BEGIN EXCERPTED DATA

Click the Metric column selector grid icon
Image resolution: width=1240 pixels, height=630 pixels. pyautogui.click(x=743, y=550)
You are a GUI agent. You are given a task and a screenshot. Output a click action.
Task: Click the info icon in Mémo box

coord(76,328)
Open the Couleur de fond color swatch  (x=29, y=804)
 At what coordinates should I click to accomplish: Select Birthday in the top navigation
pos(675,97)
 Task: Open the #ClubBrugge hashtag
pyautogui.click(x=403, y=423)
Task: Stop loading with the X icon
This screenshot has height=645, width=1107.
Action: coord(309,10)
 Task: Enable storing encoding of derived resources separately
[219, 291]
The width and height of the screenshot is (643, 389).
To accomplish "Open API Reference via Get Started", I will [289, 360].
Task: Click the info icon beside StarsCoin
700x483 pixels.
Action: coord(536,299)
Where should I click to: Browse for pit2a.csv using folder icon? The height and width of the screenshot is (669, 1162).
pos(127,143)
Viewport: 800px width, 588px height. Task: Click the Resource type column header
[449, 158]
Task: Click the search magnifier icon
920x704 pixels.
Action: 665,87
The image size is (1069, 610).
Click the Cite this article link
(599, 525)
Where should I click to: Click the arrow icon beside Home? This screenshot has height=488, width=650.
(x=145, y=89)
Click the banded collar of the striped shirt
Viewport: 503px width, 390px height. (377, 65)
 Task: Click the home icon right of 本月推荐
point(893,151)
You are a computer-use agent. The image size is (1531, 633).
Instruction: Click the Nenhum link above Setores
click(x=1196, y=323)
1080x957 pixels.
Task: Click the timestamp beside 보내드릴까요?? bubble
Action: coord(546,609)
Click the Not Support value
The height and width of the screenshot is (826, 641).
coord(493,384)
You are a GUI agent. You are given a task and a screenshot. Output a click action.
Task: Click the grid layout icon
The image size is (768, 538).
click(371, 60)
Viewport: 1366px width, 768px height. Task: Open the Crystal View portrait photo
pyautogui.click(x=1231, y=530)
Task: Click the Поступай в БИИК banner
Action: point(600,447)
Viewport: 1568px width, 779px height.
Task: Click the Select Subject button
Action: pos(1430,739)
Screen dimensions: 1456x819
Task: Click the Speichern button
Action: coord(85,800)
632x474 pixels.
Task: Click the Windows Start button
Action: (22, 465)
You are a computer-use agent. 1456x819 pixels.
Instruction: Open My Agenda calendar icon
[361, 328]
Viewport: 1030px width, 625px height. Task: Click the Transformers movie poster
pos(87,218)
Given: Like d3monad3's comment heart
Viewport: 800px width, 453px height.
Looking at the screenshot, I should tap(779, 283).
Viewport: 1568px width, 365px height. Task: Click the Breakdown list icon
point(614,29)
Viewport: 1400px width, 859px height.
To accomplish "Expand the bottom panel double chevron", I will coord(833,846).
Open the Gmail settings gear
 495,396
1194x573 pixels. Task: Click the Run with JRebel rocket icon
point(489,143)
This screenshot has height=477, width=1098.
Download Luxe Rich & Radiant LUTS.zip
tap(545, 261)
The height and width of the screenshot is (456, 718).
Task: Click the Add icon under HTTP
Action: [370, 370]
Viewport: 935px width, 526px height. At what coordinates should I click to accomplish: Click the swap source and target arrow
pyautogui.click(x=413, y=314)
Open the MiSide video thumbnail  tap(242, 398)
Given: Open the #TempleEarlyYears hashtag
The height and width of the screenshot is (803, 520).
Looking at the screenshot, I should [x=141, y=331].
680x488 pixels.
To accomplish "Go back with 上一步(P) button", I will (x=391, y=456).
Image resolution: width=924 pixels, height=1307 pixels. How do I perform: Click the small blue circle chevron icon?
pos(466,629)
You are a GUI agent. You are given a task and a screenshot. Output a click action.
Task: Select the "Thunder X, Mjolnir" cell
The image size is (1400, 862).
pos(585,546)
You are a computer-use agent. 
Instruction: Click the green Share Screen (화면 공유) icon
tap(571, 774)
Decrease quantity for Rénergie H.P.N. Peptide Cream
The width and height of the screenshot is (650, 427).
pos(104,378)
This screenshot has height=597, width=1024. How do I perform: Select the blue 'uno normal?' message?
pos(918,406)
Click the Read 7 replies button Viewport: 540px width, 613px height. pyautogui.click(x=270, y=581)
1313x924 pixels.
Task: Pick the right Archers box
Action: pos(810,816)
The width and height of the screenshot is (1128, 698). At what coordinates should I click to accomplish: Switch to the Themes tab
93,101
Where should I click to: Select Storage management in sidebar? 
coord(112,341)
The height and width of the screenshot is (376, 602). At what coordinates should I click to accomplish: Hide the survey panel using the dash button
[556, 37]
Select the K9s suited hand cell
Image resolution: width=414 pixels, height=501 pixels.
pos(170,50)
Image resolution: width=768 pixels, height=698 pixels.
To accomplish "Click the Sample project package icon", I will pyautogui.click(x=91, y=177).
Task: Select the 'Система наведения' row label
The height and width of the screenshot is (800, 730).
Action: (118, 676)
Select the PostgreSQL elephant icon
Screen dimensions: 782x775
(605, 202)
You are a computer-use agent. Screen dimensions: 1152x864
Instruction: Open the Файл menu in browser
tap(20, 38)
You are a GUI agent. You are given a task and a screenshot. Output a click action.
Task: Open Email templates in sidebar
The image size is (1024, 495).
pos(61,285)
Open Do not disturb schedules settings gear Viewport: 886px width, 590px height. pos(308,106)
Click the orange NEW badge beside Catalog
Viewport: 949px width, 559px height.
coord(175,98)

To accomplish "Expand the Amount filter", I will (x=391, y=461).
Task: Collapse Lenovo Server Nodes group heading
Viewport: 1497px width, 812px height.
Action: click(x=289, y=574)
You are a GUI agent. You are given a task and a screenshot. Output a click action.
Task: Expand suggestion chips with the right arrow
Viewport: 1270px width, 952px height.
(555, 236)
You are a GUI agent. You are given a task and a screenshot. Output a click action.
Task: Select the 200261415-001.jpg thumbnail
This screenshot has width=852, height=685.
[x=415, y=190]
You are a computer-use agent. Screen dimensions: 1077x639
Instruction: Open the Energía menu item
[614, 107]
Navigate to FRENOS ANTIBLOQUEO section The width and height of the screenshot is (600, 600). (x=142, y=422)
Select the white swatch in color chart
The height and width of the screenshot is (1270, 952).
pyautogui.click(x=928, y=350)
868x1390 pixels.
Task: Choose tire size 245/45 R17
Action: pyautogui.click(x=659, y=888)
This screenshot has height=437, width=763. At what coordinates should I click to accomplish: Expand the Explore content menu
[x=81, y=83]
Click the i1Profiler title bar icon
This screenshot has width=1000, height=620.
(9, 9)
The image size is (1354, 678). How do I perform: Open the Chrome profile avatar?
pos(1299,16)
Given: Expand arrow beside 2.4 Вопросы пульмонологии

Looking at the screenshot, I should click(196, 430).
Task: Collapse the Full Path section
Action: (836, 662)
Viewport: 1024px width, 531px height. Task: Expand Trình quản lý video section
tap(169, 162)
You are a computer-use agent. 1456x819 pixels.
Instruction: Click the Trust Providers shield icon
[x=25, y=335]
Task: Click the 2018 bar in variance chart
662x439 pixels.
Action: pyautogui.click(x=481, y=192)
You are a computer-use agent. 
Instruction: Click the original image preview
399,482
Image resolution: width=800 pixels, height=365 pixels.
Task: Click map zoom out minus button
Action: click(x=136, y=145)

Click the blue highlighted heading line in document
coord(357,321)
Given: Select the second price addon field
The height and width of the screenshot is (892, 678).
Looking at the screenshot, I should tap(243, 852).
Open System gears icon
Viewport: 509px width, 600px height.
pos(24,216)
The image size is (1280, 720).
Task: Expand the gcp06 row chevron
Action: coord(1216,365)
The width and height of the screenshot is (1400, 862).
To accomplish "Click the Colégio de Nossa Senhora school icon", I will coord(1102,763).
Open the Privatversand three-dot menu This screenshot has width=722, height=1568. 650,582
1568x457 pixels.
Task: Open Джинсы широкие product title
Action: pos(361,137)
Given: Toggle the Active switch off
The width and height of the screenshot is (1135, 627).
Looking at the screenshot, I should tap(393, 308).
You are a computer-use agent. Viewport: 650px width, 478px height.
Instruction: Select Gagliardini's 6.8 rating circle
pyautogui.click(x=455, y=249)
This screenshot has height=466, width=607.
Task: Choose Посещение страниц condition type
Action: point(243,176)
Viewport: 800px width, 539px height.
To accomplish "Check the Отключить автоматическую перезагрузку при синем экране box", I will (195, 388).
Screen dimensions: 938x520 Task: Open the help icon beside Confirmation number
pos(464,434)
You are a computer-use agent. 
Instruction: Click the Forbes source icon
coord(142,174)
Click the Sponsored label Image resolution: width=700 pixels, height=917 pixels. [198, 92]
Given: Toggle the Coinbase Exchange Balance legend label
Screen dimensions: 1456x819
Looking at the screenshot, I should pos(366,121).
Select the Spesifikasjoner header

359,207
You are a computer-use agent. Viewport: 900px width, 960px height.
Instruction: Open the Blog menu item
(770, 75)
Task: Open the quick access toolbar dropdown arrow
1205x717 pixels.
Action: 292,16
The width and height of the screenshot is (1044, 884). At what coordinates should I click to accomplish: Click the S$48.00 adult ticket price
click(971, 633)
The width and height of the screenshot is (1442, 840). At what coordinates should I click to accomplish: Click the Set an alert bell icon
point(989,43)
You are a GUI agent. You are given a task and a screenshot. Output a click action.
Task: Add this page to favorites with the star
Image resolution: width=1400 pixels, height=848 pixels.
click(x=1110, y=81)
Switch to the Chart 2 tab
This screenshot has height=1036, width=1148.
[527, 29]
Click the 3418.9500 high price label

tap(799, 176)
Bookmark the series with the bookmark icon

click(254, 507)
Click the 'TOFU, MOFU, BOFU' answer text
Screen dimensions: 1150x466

END EXCERPTED DATA

- PROBLEM DETAILS
Which lines of the listing contain the string "Toggle"? Copy every one of them.

- FINISHED EXERCISE
Given: Toggle the Active switch off
Given: Toggle the Coinbase Exchange Balance legend label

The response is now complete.